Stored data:
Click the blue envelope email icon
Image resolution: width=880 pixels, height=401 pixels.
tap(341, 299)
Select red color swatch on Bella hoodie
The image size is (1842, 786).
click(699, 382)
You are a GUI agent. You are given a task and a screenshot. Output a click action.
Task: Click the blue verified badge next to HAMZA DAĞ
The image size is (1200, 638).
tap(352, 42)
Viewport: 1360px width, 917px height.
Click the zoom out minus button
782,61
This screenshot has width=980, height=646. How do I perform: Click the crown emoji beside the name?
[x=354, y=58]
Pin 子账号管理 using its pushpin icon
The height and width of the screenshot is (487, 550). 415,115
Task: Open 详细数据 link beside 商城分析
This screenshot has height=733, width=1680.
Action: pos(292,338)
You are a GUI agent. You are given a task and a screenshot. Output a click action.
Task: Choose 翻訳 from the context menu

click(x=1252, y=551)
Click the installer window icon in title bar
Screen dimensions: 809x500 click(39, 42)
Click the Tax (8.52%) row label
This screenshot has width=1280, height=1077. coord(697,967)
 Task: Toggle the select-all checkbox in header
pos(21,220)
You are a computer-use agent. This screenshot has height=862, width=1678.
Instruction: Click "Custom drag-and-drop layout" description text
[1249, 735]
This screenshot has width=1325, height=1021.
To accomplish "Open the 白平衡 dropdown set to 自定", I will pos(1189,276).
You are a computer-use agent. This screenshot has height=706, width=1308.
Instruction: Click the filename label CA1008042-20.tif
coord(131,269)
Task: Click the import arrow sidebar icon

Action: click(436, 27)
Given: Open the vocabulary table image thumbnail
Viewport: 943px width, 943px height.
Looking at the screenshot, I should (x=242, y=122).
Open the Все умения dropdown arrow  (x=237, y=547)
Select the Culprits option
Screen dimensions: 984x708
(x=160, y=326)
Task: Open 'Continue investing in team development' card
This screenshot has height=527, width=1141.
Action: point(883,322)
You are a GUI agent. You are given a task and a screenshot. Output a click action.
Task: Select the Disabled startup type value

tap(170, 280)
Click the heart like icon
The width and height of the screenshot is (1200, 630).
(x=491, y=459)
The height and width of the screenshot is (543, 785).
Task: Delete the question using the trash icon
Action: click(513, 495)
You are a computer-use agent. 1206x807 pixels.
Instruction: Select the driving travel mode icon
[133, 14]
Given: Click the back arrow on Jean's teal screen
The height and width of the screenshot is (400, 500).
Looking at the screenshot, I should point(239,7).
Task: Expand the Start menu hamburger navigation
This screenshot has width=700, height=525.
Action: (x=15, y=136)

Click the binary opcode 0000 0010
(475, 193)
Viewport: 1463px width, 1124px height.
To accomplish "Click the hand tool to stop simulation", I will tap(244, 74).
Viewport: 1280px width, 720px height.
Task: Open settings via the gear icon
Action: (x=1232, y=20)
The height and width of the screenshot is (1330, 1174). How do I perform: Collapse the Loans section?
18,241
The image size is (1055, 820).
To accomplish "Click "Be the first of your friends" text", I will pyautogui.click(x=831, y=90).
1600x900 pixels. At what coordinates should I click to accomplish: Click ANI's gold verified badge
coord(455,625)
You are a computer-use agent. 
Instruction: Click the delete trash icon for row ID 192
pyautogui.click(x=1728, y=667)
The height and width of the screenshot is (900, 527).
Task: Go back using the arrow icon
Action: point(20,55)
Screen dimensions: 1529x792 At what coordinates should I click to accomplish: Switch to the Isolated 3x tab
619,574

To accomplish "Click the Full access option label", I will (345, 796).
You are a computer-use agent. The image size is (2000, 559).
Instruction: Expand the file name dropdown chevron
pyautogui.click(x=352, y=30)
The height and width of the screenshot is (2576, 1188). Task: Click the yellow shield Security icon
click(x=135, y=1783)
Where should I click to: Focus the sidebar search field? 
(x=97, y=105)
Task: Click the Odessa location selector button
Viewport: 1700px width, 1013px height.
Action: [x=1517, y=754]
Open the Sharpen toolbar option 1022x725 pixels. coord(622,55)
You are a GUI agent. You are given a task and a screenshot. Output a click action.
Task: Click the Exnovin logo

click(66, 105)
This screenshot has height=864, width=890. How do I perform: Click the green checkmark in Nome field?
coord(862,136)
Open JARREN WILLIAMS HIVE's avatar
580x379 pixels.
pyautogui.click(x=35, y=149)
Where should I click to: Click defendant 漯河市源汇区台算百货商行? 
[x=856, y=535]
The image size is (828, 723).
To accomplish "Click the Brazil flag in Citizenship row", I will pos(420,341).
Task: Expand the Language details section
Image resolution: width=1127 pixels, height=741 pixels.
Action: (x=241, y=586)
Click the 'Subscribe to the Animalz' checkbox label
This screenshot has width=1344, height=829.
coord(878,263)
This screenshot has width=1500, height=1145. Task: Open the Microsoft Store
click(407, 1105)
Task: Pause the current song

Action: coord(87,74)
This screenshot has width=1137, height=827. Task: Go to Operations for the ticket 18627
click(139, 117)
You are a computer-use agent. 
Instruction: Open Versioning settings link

WORK INSTRUCTION
Write down again, exactly as given, only the lines above that fall from the line with "Viewport: 1700px width, 1013px height." to the line with "Task: Expand the Language details section", inclusive.

SOLVED EXERCISE
Viewport: 1700px width, 1013px height.
Action: [x=1517, y=754]
Open the Sharpen toolbar option 1022x725 pixels. coord(622,55)
You are a GUI agent. You are given a task and a screenshot. Output a click action.
Task: Click the Exnovin logo

click(66, 105)
This screenshot has height=864, width=890. How do I perform: Click the green checkmark in Nome field?
coord(862,136)
Open JARREN WILLIAMS HIVE's avatar
580x379 pixels.
pyautogui.click(x=35, y=149)
Where should I click to: Click defendant 漯河市源汇区台算百货商行? 
[x=856, y=535]
The image size is (828, 723).
To accomplish "Click the Brazil flag in Citizenship row", I will pos(420,341).
Task: Expand the Language details section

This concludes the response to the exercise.